Figure 8: Possible assembly process of the doublet.

(a) Cartoon depicting the location of globular MIPs, fMIPs and outside proteins binding to Tetrahymena doublet. The structures with the dotted line are not observed in our structure. (b) A proposed assembly sequence of the doublet. (i) MIPs bind inside the A-tubule during its construction, causing the distortion in the A-tubule. PF pairs with red bracket indicates the PF-A10 and A11 which has a favourable angle for the outer junction formation and MIP2/4 insertion. (ii) Non-canonical binding of tubulin of PF-B1 to PFs-A10 and A11 is formed and further stabilized by MIP7. The B-tubule lattice starts to form (iii) and stabilized by fMIPs in the B-tubule so that it can be closed by interacting with MIP3 and possibly with the non-tubulin inner junction structure (iv).

Having associated proteins with different periodicities such as MIPs (16- and 48-nm), outer dynein arms (24-nm) and radial spokes (96-nm), bindings of these proteins on the doublets are coordinated. Thus, there must be cooperativity in the assembly of MIPs and outside proteins, probably mediated by extensive lateral contacts between MIPs. Such interactions between the outside proteins and MIPs should be observed in the intact doublet in the future study.

Our high-resolution structure of the doublet provides many new insights into the unique assembly of the doublet even though the information about the identities and localizations of MIPs is limited at this point. To address the identities of the MIPs, structural studies of protein tagging and knockout mutants should be carried out or high-resolution structures of MIPs obtained by other structural techniques that can be docked into our doublet structure. It is also interesting to compare our structure to a high-resolution structure of the doublet from motile and non-motile cilia, and from other species to reveal the conserved and essential MIPs. Finally, there is still a need for the structure of the doublet at near-atomic resolution to address the exact interaction interface and the interactions between the inner and outer MAPs.


Purification of doublet

T. thermophila SB255 strain (mucocyst-deficient strain) was purchased from Tetrahymena Stock Center (Cornell University) and cultured in SPP media (1% proteose peptone No.3, 0.2% glucose, 0.1% yeast extract, 0.003% Fe-EDTA). Deciliation was performed by the dibucaine method32. Cell bodies were removed by low-speed centrifuge (2,000g, 7 min) and cilia were collected by high-speed centrifugation (17,000g, 30 min). Collected cilia were resuspended in the cilia final buffer (CFB; 50 mM Hepes, pH 7.4, 3 mM MgSO4, 0.1 mM EGTA, 0.5% Trehalose, 1 mM DTT), demembraned with 1.5% NP-40, and doublets were split by adding 0.4 mM ATP (ref. 15). To obtain core doublets, split doublets were incubated with CFB containing 600 mM NaCl for 30 min on ice twice to deplete dynein arms and then dialyzed against HDM buffer (5 mM HEPES, pH 7.4, 1 mM DTT, 0.5 mM EDTA) to eliminate radial spokes33.

Electron microscopy

The doublet is known to have preferred orientation in the cryo-EM (ref. 15). To get more random orientation of doublets on the cryo-EM grids, core doublets were sonicated and resuspended in CFB containing 600 mM NaCl (Supplementary Fig. 1b). 3.5 μl of sonicated core doublets were applied to glow-discharged holey carbon grids (Quantifoil R2/2), blotted and frozen in liquid ethane using the Vitrobot Mark IV (FEI Company).

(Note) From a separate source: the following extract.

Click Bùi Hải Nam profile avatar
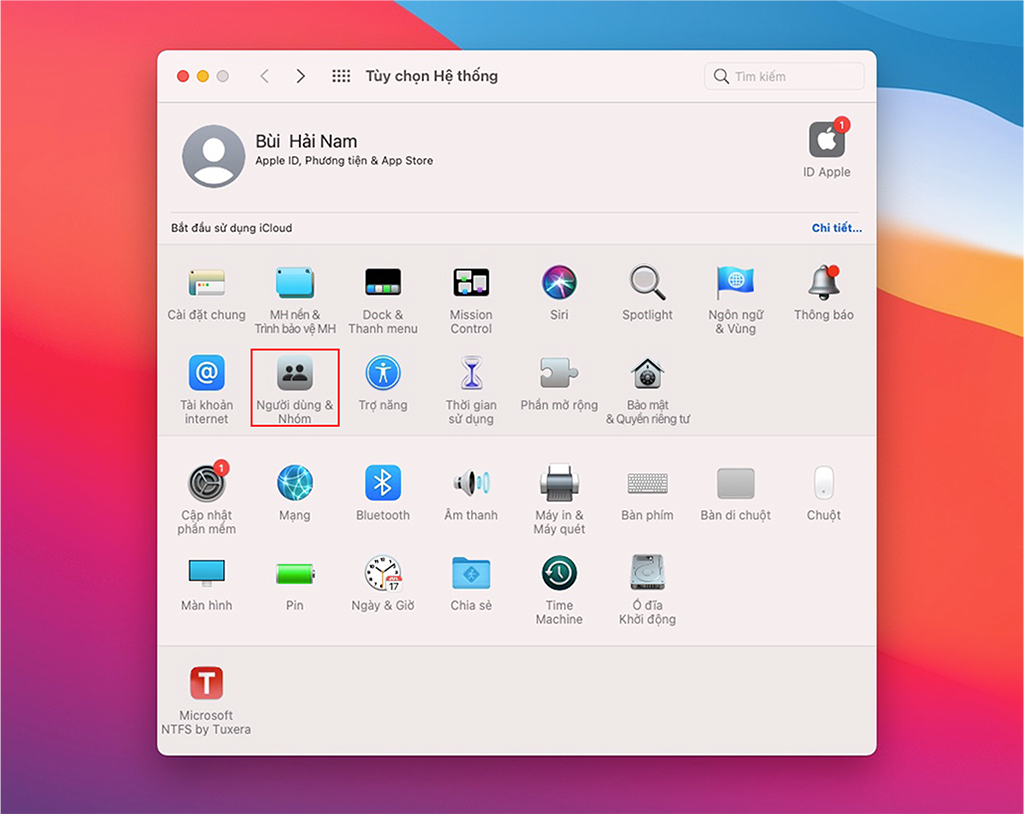Viewport: 1024px width, 814px height. pyautogui.click(x=214, y=156)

Movies of the doublets were obtained at 59kx nominal magnification on the direct electron detector Falcon II with the FEI Titan Krios using a total dose of 45 electrons/Å2 and 7 frames (calculated pixel size of 1.395 Å/pixel). The defocus range was between −1.2 and −3.8 μm. Pixel size was corrected to 1.375 Å/pixel by fitting the tubulin model16 to our 4.6 Å PF map (see later section).

Image processing

The movies were motion corrected34 and the contrast transfer function of the sum micrographs were estimated using CTFFIND4 (ref. 35). After discarding micrographs with apparent bad contrast transfer function estimation, drift and ice contamination, 5,983 micrographs were selected. Doublets in the micrographs were picked by e2helixboxer36, which yielded 127,429 8-nm particles, 64,116 16-nm segments and 15,697 48-nm segments.

The data were initially processed using a modified version of the Iterative Helical Real Space Reconstruction script37 in SPIDER38 to work with non-helical symmetry. The data was then converted and processed with RELION39. Doublets were obtained with 8-, 16- and 48-nm repeat at resolutions of 5.7, 6.2 and 8.6 Å, respectively. Despite having all the angular orientations, preferred orientation might still limit our resolutions despite having a large number of particles.

After identification of α- and β-tubulins in the A- and B-tubules (see later section), subvolumes centring in the middle of tubulin dimers from each PF were boxed out from the density map of 8-nm repeat. The boxes containing tubulin PFs (13 from the A-tubule and 10 from the B-tubule) were aligned and averaged using subtomogram averaging procedure40 without imposing a missing wedge (Supplementary Fig. 1f). The resulting PF map reached a resolution of 4.6 Å. The map was sharpened using Relion with a B-factor of −180.

Building of Tetrahymena tubulin model

For building an initial model of the tubulin dimer, the T. thermophila sequences were extracted from UNIPROT and models were generated with MODELLER41, using the Sus scrofa tubulin (PDB: 3JAR)16 as a template. Subsequent flexible optimization of the interface was performed with HADDOCK 2.2 (ref. 42). A total of 20 structures were generated for each complex. Non-bonded interactions were calculated with the OPLS force field43 using a cutoff of 8.5 Å. The electrostatic potential (Eelec) was calculated by using a shift function while a switching function (between 6.5 and 8.5 Å) was used to define the Van der Waals potential (Evdw). Desolvation energy was calculated as previously described44. Clustering at 7.5 Å was performed with the Rodrigues et al., contact-based function45. The tubulin dimer model was further refined by PHENIX.refine17 using the PF density map of 4.6 Å resolution. The refinement strategy employed in our study was the minimization_global with five macro cycles and the default refinement parameters. As we found that the tubulin dimers in PF-B1 in our 8 nm-repeat density map have different conformations at the M-loop region, we further refined tubulin model above by PHENIX in the PF-B1 region of the 8-nm repeat density map.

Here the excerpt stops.